1. Identify roles: Define all roles within your organization.
2. Define permissions: Specify the access permissions for each role.
3. Assign roles to users: Map users to appropriate roles.
4. Choose a system: Select an RBAC-capable access management system.
5. Configure and monitor: Set up roles and permissions, then regularly review and update them. 

Implementing ABAC

1. Identify attributes: Define user, resource, and environmental attributes.
2. Define policies: Create access control policies based on attributes.
3. Choose a system: Select an ABAC-capable access management system.
4. Configure and test: Set up attributes and policies, continuously test and monitor their effectiveness.

Implementing a Hybrid Approach

1. Implement RBAC foundation: Start by setting up an RBAC framework.
2. Identify additional attributes: Define attributes for more granular control.
3. Develop hybrid policies: Create policies that combine roles and attributes.
4. Choose a hybrid system: Select a system that supports both RBAC and ABAC.
5. Configure, monitor, and update: Set up roles and attributes, then regularly review and update policies.

As you can see, the stakeholders are necessary for most of the decisions in the first few steps.

Zero Trust Access is often preferred to RBAC and ABAC for these common reasons:

Security

•  Assumption of breach: ZTA operates on the principle of “never trust, always verify,” assuming that threats can originate from both inside and outside the network. This contrasts with RBAC and ABAC, which may implicitly trust internal users or devices. 
• Continuous verification: Access requests are continuously authenticated, authorized, and encrypted. Unlike RBAC and ABAC, which may grant access based on a one-time verification, ZTA ensures that access is re-evaluated at every step. 
• Minimized attack surface: By segmenting the network into smaller, isolated segments (micro-segmentation), ZTA reduces the potential damage of a breach, limiting lateral movement by attackers.

Granular control and flexibility

• Context-aware decision making: ZTA considers a wide range of factors in real-time, such as user identity, device health, location, and behavior patterns. While ABAC also uses attributes, ZTA combines these with continuous monitoring and dynamic policies for more nuanced decisions.
• Dynamic access adjustments: ZTA can dynamically adjust access based on current risk assessments and threat intelligence, providing more adaptive security compared to the static nature of RBAC and even the relatively static policies in ABAC. 

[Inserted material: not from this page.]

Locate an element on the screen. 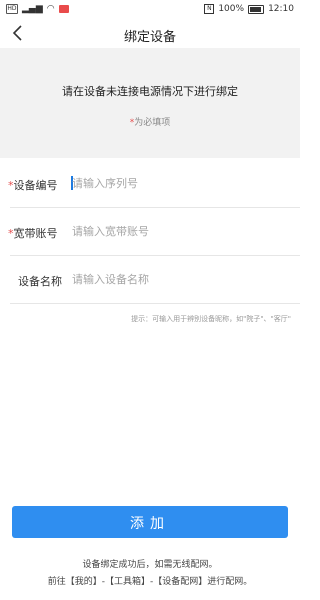 The height and width of the screenshot is (600, 320). status-right-icons: N 100% 12:10 is located at coordinates (249, 9).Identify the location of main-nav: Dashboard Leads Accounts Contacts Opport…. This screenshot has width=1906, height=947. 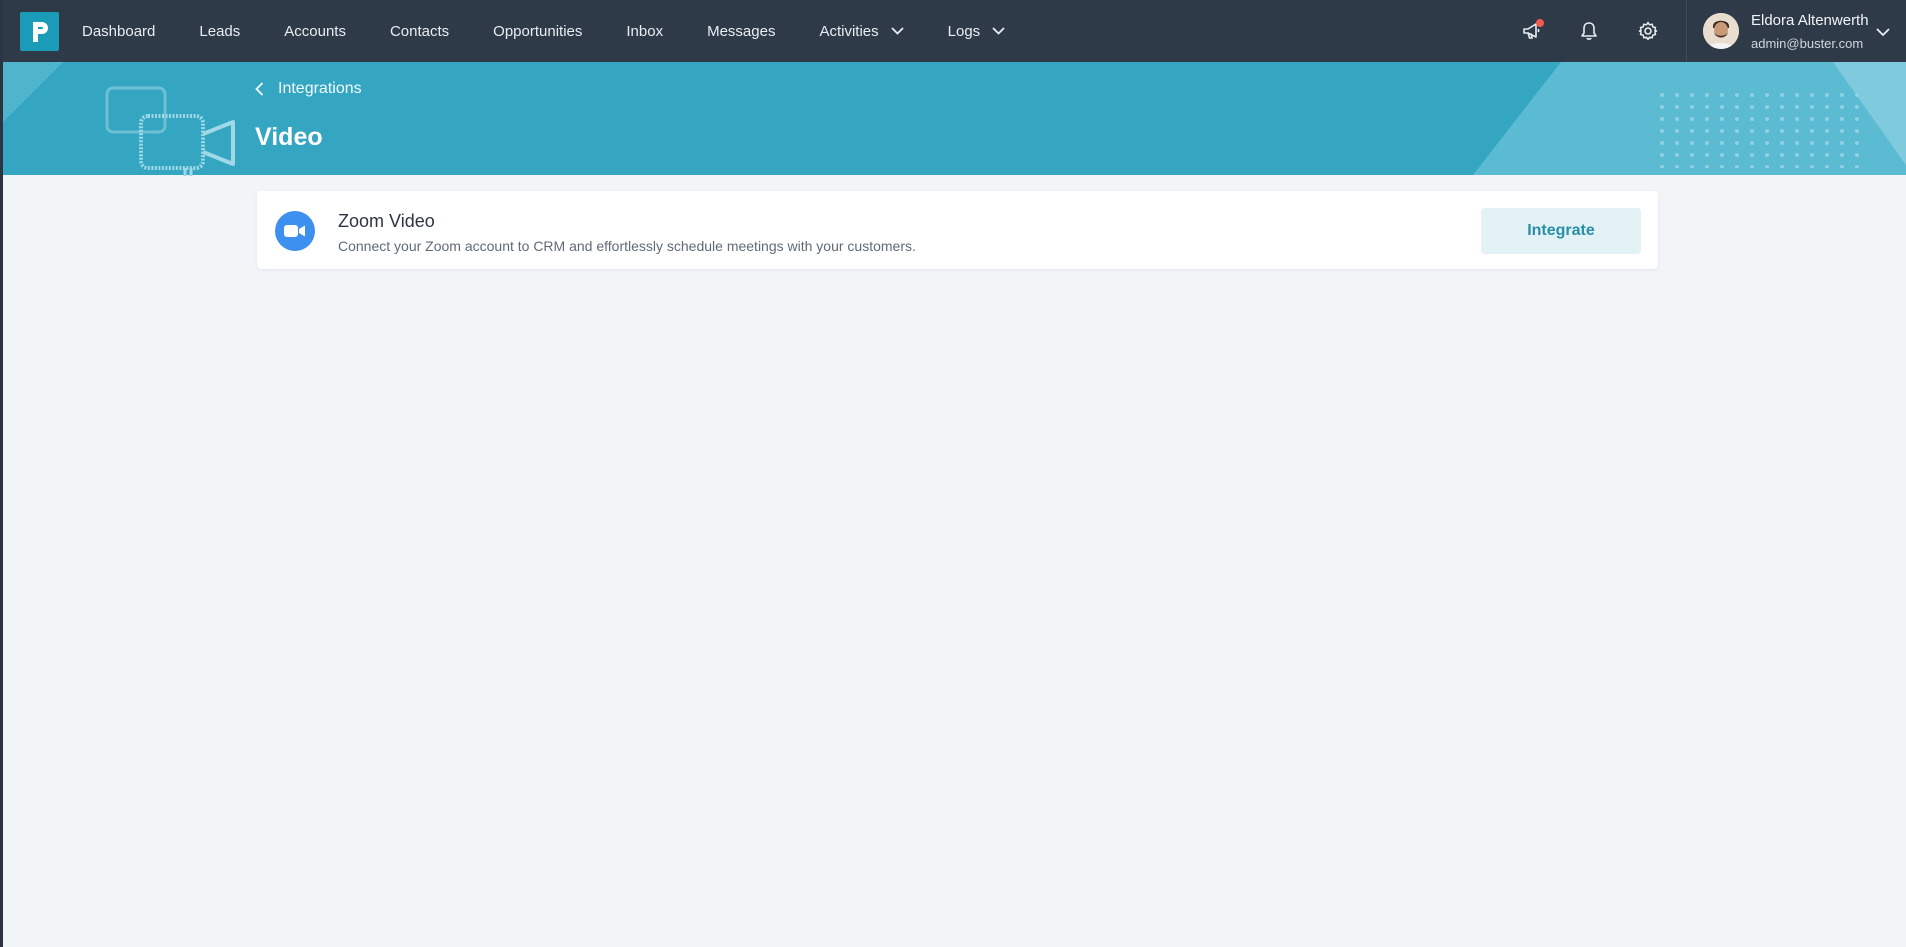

Adaptability to modern threats

• Resistance to insider threats: ZTA does not implicitly trust any user or device, significantly mitigating the risk of insider threats. RBAC and ABAC can be more vulnerable if an insider gains unauthorized access.
• Protection against advanced attacks: By continuously validating access requests and enforcing least privilege, ZTA is better equipped to handle sophisticated threats like phishing, malware, and advanced persistent threats (APTs).

Scalability and management

• Centralized policy management: ZTA frameworks often provide centralized policy management, making it easier to enforce consistent security policies across diverse and distributed environments.
• Reduced complexity over time: While initial implementation of ZTA can be complex, it can reduce overall complexity by eliminating the need for extensive role definitions (as in RBAC) and complex attribute configurations (as in ABAC).

Compliance and auditability

• Improved compliance: ZTA’s continuous monitoring and logging capabilities enhance compliance with regulatory requirements by providing detailed records of access requests and decisions. 
• Audit readiness: The detailed logs and real-time monitoring in ZTA facilitate easier and more accurate audits compared to traditional access control methods. 

Zero Trust Access offers a robust security framework, adaptability to changing threat landscapes, and ability to provide granular and context-aware access controls. While it may require a more complex initial setup, the long-term benefits in terms of security and compliance make it a highly effective access control model for modern organizations.